Which you would not think I am capable of, given the state of our house right now.
The weather is nice, which means we are not in the house. Hence no housework gets done. We are attempting to get it clean this weekend so that when we straighten up to leave for Tough Mudder on the 10th, we won’t a) have a mountain of housework that sends us into a spiral of defeat, and b) come home to stinky garbage, dishes, and mayhem (or at least minimal mayhem… We have kids) .We try to do this before every trip away. It doesn’t always happen, but hey, goals and stuff, right?
Right now I would give anything for a dishwasher, a Roomba, or a housecleaner.
Last night we dragged both kids out to Run Club. Husband ran with another husband, pairing up well. They seemed to match pace, and my husband was all zen and happy (until daughter would not sleep) after. I was super happy to finally get my husband to come out, and help him get a run in this week. He needs to get going on his Half training, and even though he works out 3 to 4 days a week (Crossfit, yo), I am worried he won’t have the long runs in to meet his time goal for Race Weekend. I need to stop worrying about him, and worry more about me, right? Heh… Yeah. Moms who worry about everyone else in their family before themselves? What woman does that? Pshaw…
Anywho, I walked with the kids, and they ran around and had a blast. I am glad I dressed my son in orange, so I could see him when he was running too far ahead of me. I am glad the other walking moms were ok with him tagging with them while I walked very slowly with a determined little girl who would NOT get into the stroller. She wanted to run, so run she did.

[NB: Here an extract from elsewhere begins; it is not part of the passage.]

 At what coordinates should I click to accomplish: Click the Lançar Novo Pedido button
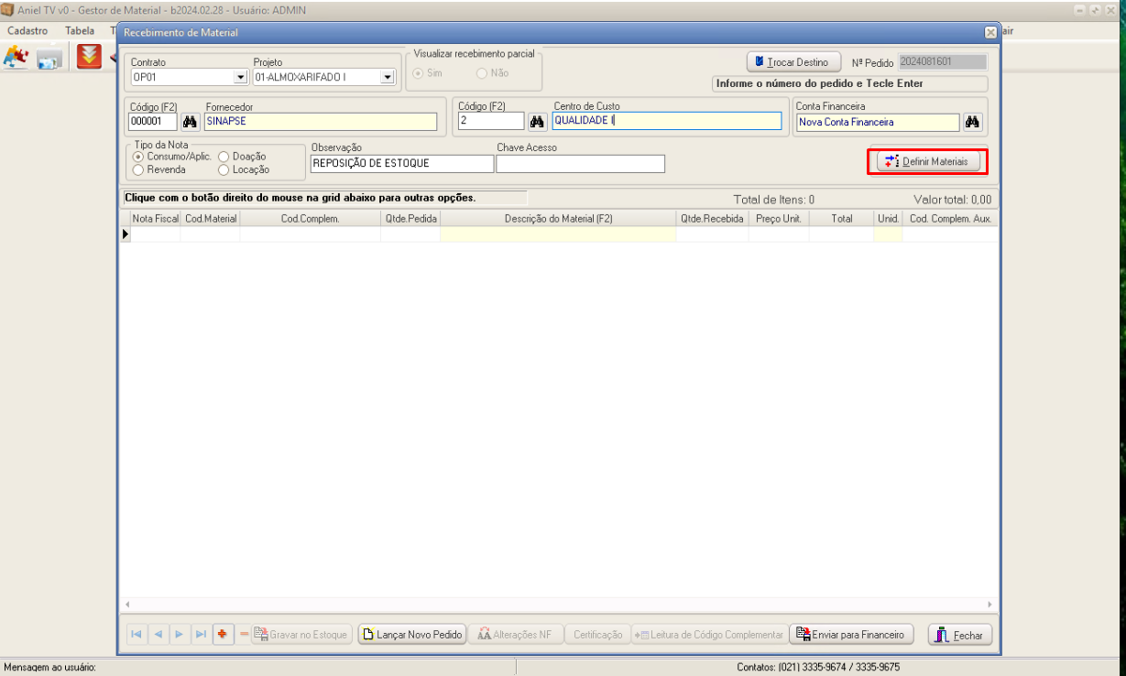pos(411,635)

It was kind of adorable. She insisted on rainbow pants for her run too, even though I tried to change her into shorts. Rainbows! Wonder where she got that from…
We got home past their bed time, ate, and by 9 pm, my son was passed out. We didn’t even get to bathe them, and elected to shower with the kids this am (that went over super well… NOT. We’ll change the sheets tonight). My daughter? Hokey Doodles. She was wired. Let’s just say last night, nothing got done. The kitchen looks like a bomb exploded, the living room has shrapnel (aka toys) strewn everywhere, and don’t even ask about the laundry. I left for work this morning feeling harried, stressed, and wishing I could just stay at home and get some freakin’ cleaning done.
Or a nap. equally as productive, right?
But, last night, we were outside, in the gorgeous weather, being social, being active, and I LOVE IT. So much more important than squeaky clean floors, when I sit back and think about everything we need to do in a day. Yes, the mess is a little irritating, and I wish I had more energy once the kids were in bed to straighten up and such… But when I told my son he was going to Mommy’s Run Club, he got so excited! My daughter, once her tiny Nike’s were on, looked at me and said “I need to RUN!”
This is a major parenting WIN, and erases the Yelly Mom #parentingguilt when my son won’t get dressed, the exasperated sighs as more milk gets spilled, or the frustrated toe-stub on a book that I can’t see because I am carrying a two year old who screams and screams until she gets her “UP!” at the worst possible time, i.e. I have three other things in my hand.
They want to run, they want to be active, and they want to do it with us. I will put off shaking Cheerios out of the booster seat every time to go do that with them.